START Dataset entries

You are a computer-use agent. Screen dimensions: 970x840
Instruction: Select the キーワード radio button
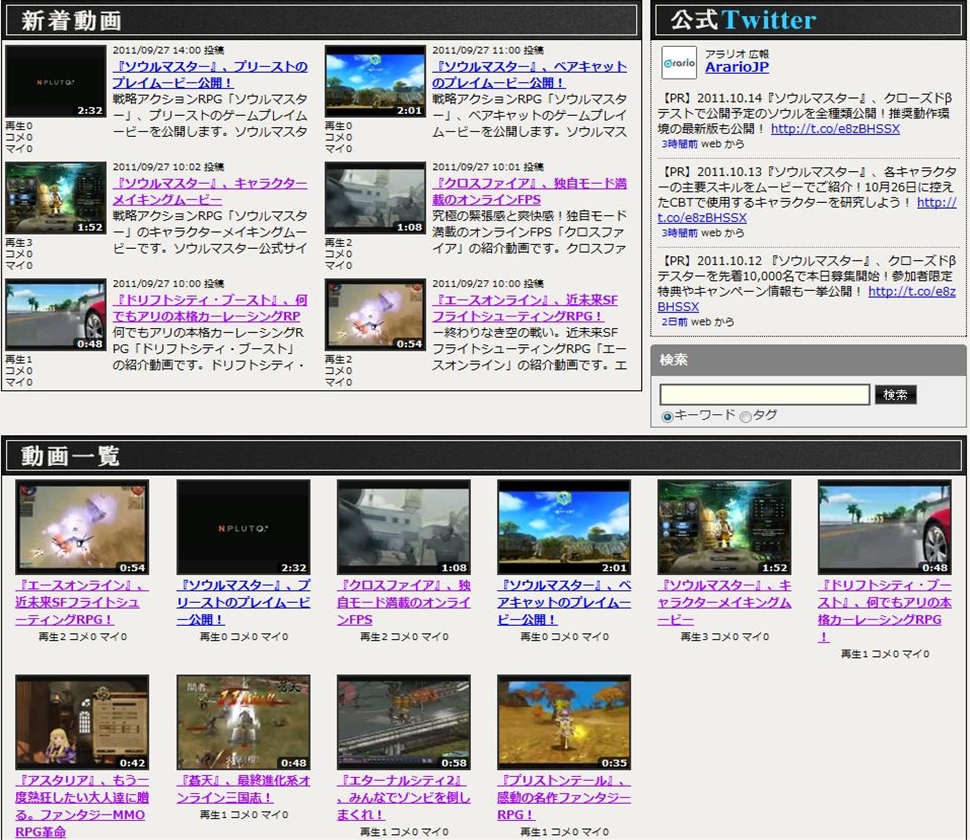point(667,417)
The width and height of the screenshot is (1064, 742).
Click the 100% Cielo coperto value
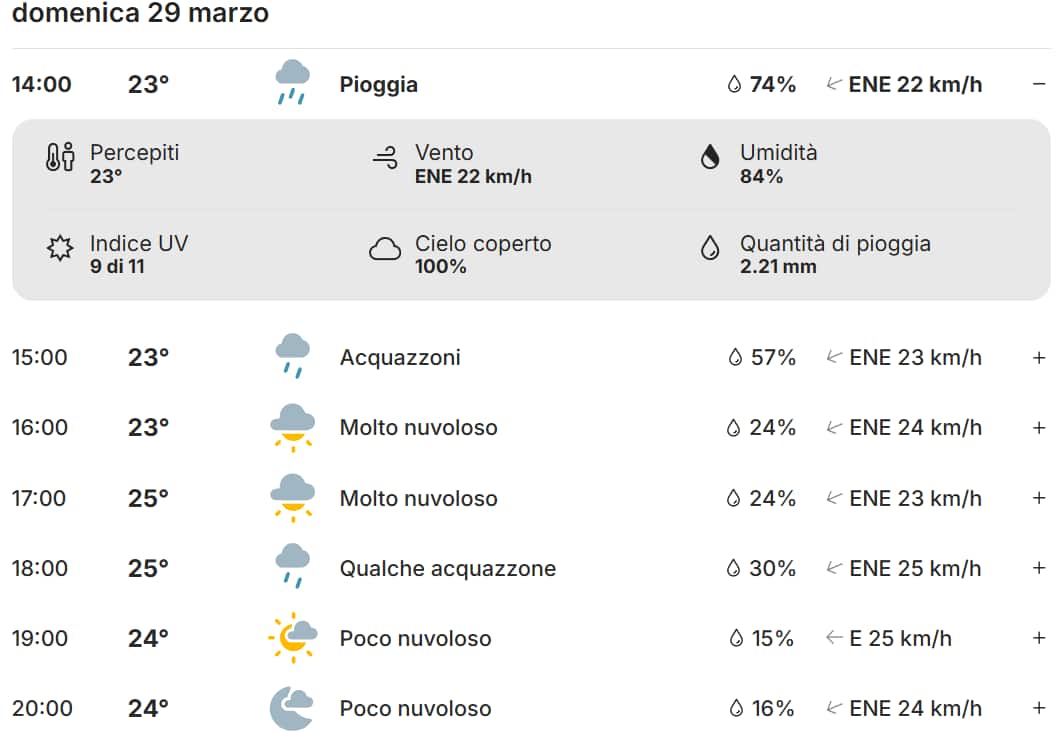click(442, 267)
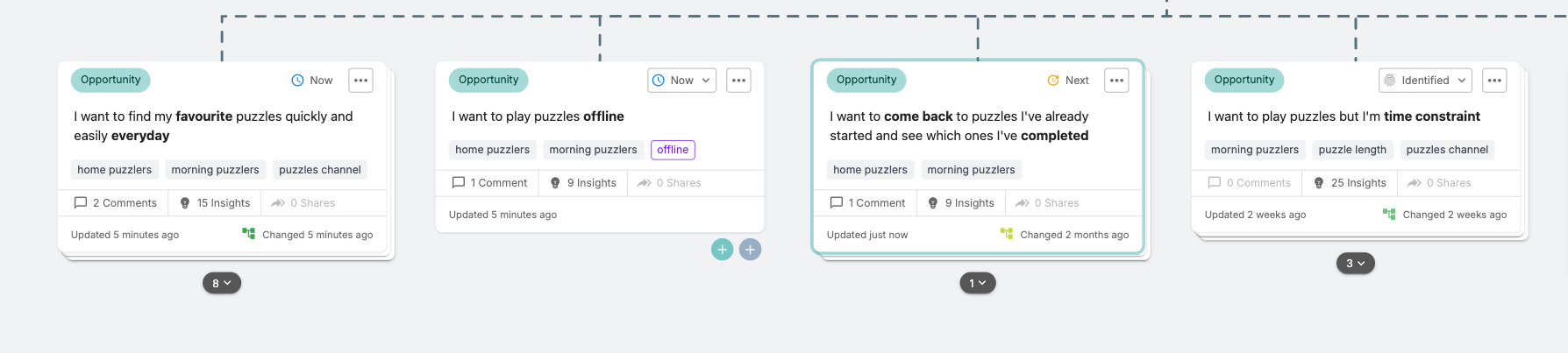Click the puzzle length tag
The width and height of the screenshot is (1568, 353).
1352,150
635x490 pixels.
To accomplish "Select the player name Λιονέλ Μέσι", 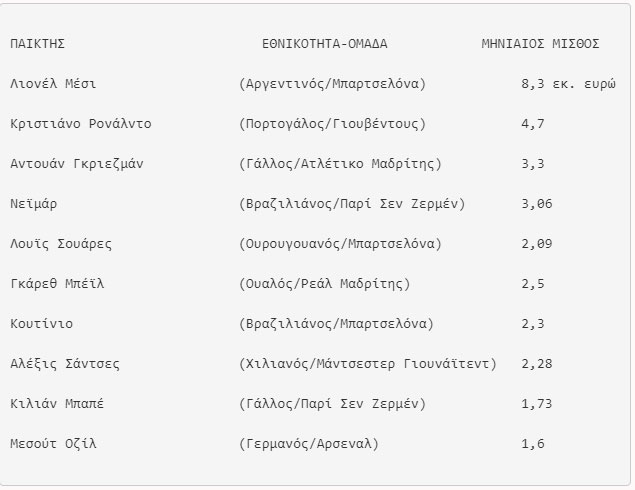I will [52, 84].
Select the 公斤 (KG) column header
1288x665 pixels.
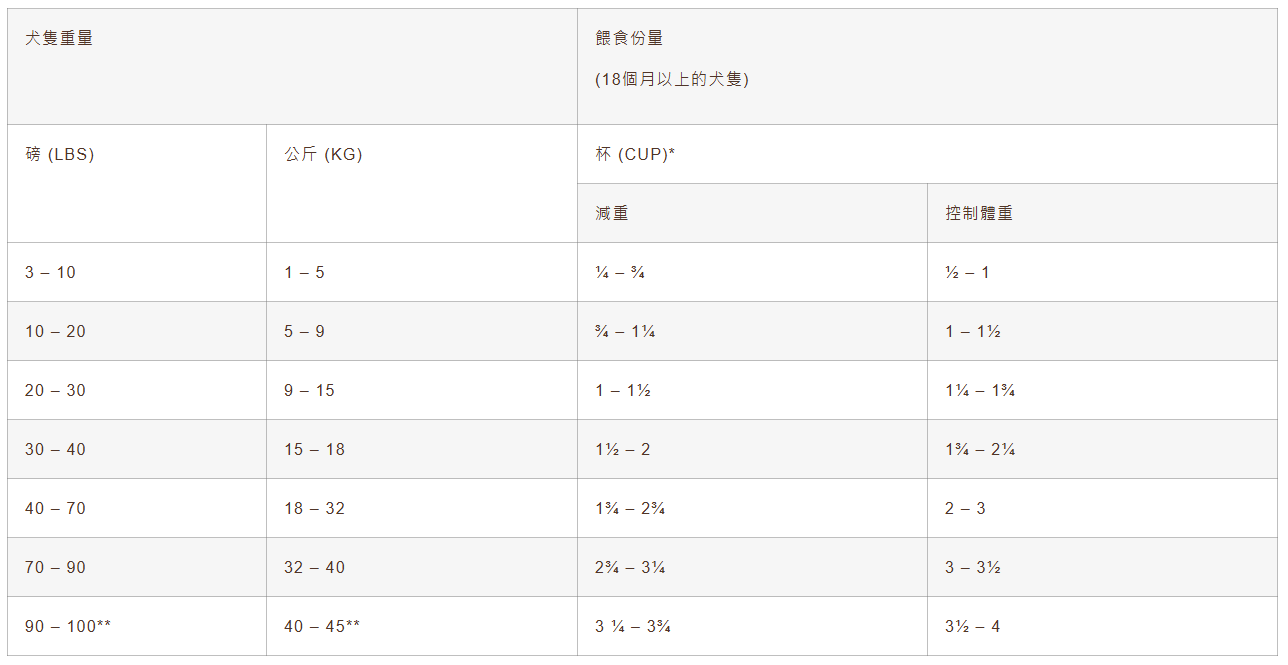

END Dataset entries

What this task involves:
Count the lines in the records above that contain the string "screenshot", treating uppercase and lowercase as different, and reply with the number alone.

Written answer:
2